RECORD EXCERPTS below:
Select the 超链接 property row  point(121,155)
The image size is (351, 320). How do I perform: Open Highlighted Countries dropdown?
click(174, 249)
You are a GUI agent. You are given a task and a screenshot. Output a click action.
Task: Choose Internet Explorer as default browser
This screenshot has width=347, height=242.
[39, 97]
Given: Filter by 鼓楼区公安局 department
End of RECORD EXCERPTS.
RECORD EXCERPTS below:
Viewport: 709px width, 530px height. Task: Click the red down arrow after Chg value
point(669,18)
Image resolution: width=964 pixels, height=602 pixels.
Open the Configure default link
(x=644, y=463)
End of RECORD EXCERPTS.
RECORD EXCERPTS below:
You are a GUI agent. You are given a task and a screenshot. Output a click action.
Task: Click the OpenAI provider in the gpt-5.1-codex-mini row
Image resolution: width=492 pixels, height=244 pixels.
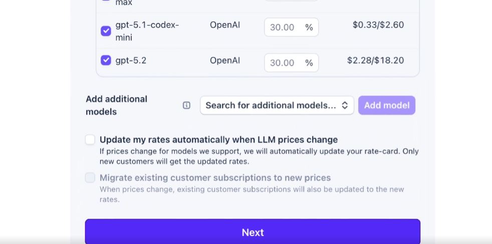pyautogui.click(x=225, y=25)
End of RECORD EXCERPTS.
■ **REQUIRED WORK**: Using the data above, repeat exactly the lines that begin at the line with "This screenshot has width=347, height=242." and end at the line with "Given: Filter by 鼓楼区公安局 department", both ends included.

■ **EXERCISE OUTPUT**:
This screenshot has width=347, height=242.
[39, 97]
Given: Filter by 鼓楼区公安局 department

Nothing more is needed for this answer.